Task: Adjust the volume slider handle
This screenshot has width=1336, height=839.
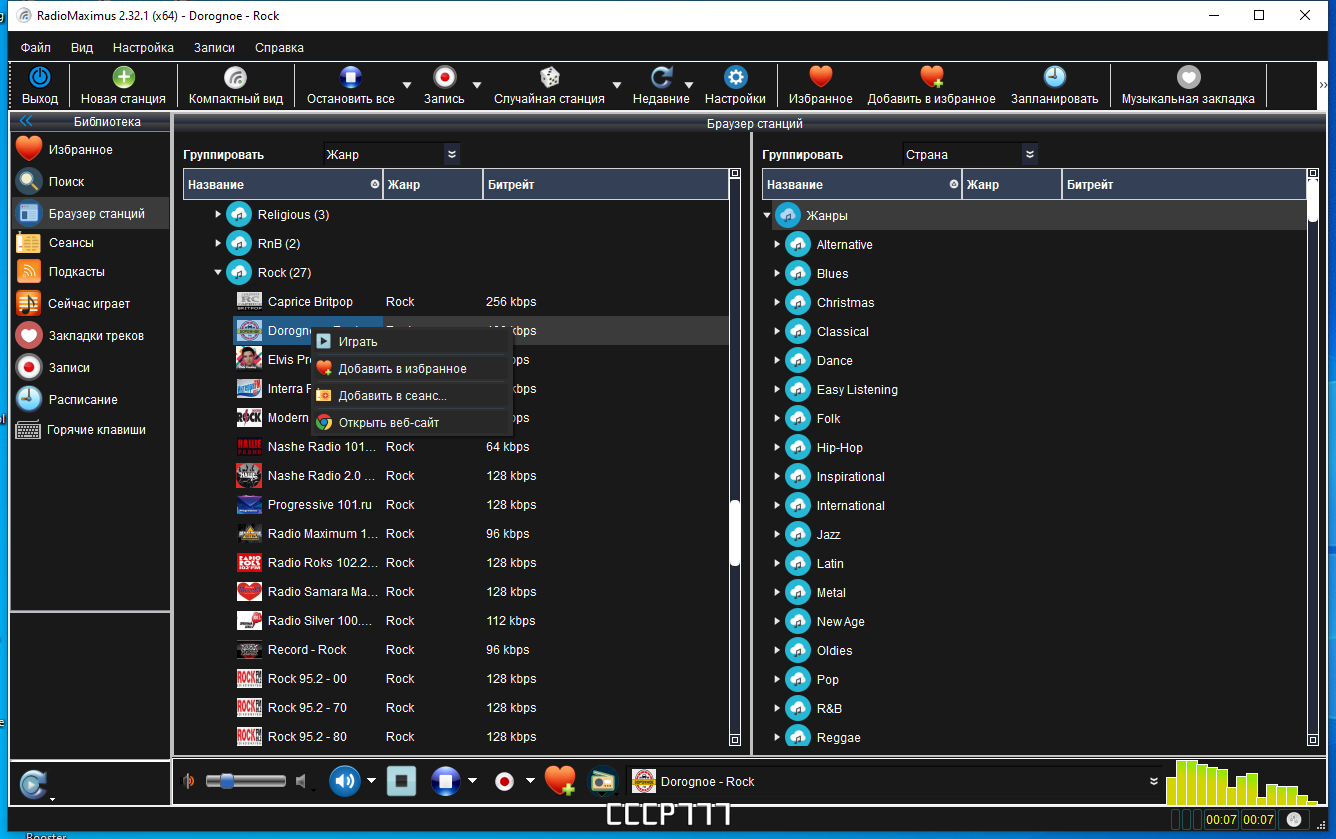Action: point(226,781)
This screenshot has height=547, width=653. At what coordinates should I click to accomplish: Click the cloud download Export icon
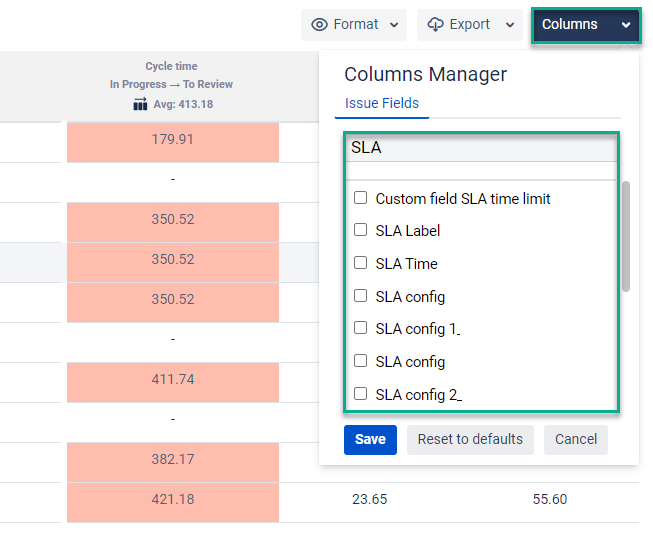click(436, 25)
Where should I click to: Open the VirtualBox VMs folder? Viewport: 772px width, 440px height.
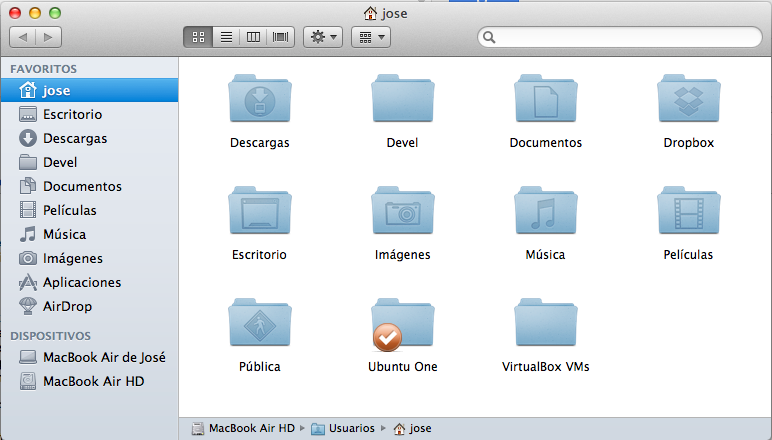pyautogui.click(x=545, y=324)
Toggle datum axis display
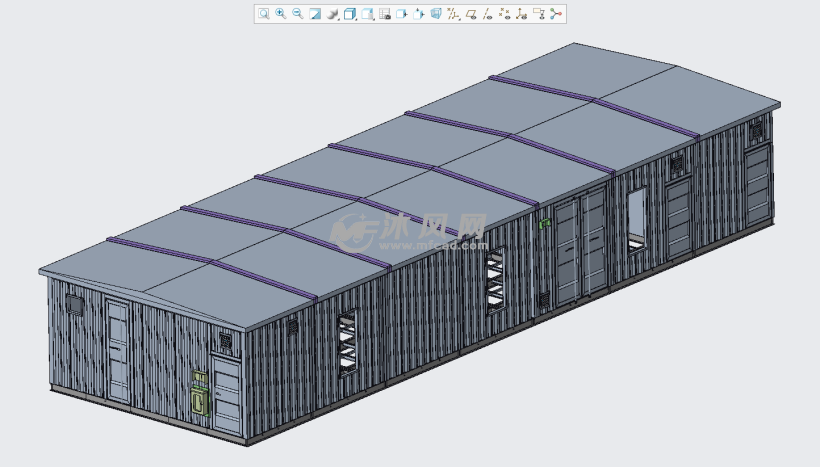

- Task: Please copy exactly the lines from the one that contains "This screenshot has width=1336, height=839." through the last line of the listing above, leaving out the pictures.

- Written answer:
This screenshot has width=1336, height=839.
Action: point(226,781)
This screenshot has height=547, width=653. At what coordinates should I click to accomplish: Click the cloud download Export icon
click(436, 25)
Where should I click to: Open the VirtualBox VMs folder? Viewport: 772px width, 440px height.
pyautogui.click(x=545, y=324)
Toggle datum axis display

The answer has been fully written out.